Postnatal exposure to mercury can occur by vaccination. In our study, all the autistic children received the compulsory vaccinations while only 34% of patients received additional vaccines that group showed a significant increase in hair mercury level. Also, increased cumulative doses of mercury exposure from thiomersal-containing childhood vaccines with the increasing population prevalence of children diagnosed with ASD was reported previously [34,35]. Geier et al. showed that there was a statistically significant increase in the incidence of autism and speech disorders for the thiomersal containing DTaP vaccinated cases, compared to thiomersal free DTaP vaccinated cases [36]. On the other hand, other studies concluded that there were no associations between thiomersal exposure in infant's vaccines and neurodevelopmental outcomes [37-39].

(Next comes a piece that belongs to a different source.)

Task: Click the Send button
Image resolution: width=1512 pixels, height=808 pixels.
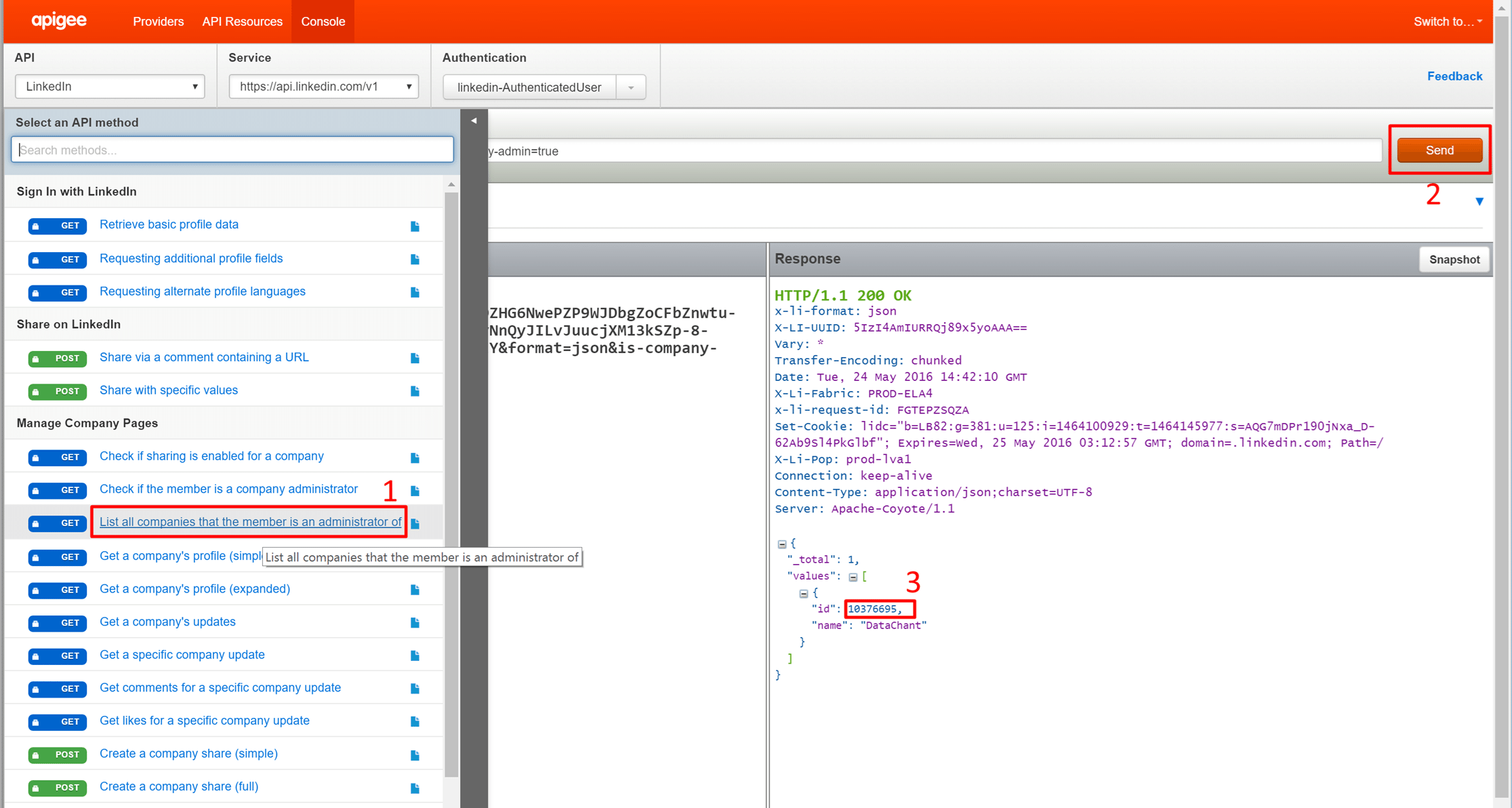Action: point(1439,150)
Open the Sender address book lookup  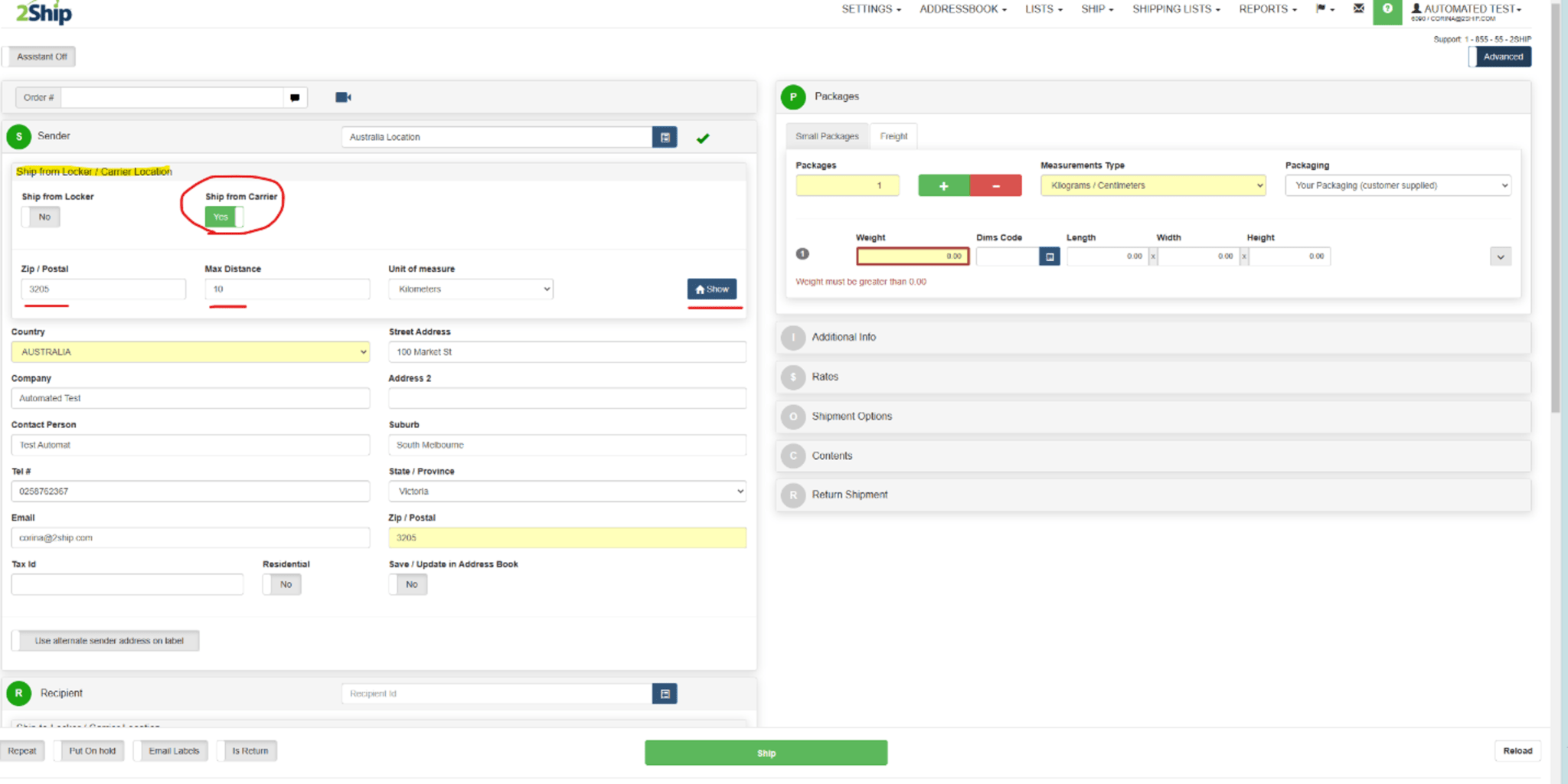[x=665, y=137]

In our study, hair mercury levels of autistic patients showed no correlation with onset of disease, or different clinical presentations, however, mercury level was higher in those patients with the lowest mentality and those with severe degree of autism according to CARS, also those patients with positive family history of similar conditions or other neuro-developmental disorders.

This was in agreement with other studies that estimated a dose response relationship between maternal mercury and childhood decrements in I.Q. [40,41]. Also, mercury intoxication associated urinary porphyrins were significantly increased with the increased severity of autism as indicated by CARS score [42].

5. In conclusion

• The results of this study showed the presence of higher levels of mercury in the hair of children with autism as compared to the age and sex matched healthy controls.

• Biological damage from mercury as a neurotoxic substance, beside genetic susceptibility in the form of reduced ability to excrete mercury and/or increased environmental exposure at key times in development may play a causal role in autism.

• It is mandatory to minimize exposure to mercury through judicious consumption of fish and avoidance of dental amalgam fillings during pregnancy, as well as substitution of claimed vaccines conservatives by others that do not contain methylmercury.

• Hair analysis is of potential usefulness for determination of mercury level and offering a chance for intervention to treat by chelation therapy.

• Further research on a wider scale is needed in this area.